Single by Babymetal

from the album Metal Galaxy
- Language: Japanese; English;
- Released: October 19, 2018
- Genre: Kawaii metal; djent;
- Length: 3:37
- Label: Amuse, Inc.; Toy's Factory;
- Composers: Megmetal; Metal Skywalker;
- Lyricist: Metal Saints
- Producer: Kobametal

Babymetal singles chronology
| "Distortion" (2018) | "Starlight" (2018) | "Elevator Girl" (2019) |

Music video
- "Starlight" on YouTube

= Starlight (Babymetal song) =

"Starlight" is a song by Japanese heavy metal band Babymetal. It was first released as a digital single on October 19, 2018.

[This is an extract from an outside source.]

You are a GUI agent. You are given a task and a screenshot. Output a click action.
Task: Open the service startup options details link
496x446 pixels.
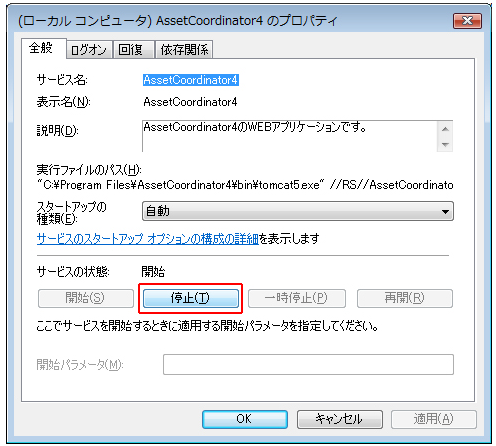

== Background and release ==
"Starlight" was first teased on October 4, 2018, as part of a trailer for Babymetal's first graphic novel, Apocrypha: The Legend of Babymetal (2018). The song was briefly made available on the band's official YouTube channel on October 18, 2018 before being made unavailable. The song was officially released the following day, along with the official announcement of Yui Mizuno's departure from the band.

Su-metal has stated she enjoys singing the high parts in the middle of the track, linked to the choreography.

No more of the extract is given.